• Written task: Copy out every row below that contains the word "green".

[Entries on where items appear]
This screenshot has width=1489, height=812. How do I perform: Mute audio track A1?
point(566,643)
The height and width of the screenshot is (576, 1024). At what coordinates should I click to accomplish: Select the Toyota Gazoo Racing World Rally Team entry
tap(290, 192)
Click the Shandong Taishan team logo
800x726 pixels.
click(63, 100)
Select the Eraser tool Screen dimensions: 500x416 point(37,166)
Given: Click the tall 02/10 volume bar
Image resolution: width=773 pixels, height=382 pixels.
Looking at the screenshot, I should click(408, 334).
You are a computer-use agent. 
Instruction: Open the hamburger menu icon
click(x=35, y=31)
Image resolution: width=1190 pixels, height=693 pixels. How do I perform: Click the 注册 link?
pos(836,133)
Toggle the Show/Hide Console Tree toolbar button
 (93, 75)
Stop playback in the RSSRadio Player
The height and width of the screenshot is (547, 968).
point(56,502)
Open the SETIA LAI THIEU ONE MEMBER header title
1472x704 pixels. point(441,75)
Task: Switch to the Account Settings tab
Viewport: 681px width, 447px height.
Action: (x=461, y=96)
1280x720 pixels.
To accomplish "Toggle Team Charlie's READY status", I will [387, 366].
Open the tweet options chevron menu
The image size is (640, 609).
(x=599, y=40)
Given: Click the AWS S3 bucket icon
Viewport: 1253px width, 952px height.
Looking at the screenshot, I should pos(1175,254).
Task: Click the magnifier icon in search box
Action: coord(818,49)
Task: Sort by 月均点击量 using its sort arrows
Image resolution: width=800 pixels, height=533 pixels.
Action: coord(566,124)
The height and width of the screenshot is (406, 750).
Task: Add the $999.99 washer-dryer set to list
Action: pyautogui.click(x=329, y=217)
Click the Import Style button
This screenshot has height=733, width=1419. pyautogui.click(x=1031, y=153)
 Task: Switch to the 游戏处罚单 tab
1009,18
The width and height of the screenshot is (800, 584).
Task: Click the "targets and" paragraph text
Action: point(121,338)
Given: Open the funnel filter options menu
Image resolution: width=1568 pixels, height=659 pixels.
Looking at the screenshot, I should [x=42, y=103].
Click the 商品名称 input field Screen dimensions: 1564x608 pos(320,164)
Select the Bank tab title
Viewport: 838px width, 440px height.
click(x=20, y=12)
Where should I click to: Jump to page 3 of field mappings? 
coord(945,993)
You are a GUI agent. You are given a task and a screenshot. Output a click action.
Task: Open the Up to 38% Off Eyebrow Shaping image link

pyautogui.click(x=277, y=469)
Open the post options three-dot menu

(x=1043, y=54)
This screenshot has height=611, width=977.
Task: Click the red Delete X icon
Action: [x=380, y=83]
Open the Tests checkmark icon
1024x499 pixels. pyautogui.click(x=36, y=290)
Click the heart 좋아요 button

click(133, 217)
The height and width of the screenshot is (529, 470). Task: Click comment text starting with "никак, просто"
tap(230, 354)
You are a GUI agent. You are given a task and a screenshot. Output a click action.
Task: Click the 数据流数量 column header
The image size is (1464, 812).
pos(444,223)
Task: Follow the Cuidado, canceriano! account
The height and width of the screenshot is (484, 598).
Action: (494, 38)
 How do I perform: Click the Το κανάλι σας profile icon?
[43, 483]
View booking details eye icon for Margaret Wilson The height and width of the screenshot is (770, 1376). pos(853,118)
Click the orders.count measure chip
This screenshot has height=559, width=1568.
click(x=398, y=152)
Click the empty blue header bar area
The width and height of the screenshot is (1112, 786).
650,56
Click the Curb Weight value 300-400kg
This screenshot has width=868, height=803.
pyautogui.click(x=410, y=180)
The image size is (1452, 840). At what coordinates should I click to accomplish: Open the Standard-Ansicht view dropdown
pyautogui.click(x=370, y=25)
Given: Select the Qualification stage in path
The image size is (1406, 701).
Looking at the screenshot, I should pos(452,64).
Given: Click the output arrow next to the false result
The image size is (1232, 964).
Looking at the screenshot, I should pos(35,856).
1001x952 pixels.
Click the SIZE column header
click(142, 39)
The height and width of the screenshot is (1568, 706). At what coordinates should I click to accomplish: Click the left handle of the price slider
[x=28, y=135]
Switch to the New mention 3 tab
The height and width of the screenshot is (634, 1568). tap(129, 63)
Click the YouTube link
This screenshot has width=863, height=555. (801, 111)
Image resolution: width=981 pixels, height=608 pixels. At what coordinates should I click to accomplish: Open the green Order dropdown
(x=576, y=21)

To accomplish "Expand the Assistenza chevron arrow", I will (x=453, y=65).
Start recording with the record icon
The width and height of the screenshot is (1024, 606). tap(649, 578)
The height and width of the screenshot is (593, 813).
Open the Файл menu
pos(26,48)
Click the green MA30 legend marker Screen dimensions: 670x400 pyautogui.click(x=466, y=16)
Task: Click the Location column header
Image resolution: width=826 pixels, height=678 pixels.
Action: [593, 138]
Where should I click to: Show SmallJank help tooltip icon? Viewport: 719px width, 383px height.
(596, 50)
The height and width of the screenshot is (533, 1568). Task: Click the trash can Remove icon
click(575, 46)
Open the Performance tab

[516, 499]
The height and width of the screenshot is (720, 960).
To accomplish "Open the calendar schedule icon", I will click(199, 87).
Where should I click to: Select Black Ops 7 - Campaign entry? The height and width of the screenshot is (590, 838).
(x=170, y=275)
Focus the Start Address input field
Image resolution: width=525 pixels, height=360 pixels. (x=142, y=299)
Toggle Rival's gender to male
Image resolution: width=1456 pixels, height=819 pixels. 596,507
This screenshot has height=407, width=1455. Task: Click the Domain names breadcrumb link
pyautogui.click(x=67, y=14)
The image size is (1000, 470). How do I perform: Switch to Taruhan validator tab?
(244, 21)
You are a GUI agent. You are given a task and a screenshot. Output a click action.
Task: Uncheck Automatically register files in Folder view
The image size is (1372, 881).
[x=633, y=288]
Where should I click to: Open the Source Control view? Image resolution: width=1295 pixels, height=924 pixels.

• Final result:
Image resolution: width=981 pixels, height=608 pixels. At what coordinates should I click to accomplish: Open the green Order dropdown
Click the green MA30 legend marker Screen dimensions: 670x400 pyautogui.click(x=466, y=16)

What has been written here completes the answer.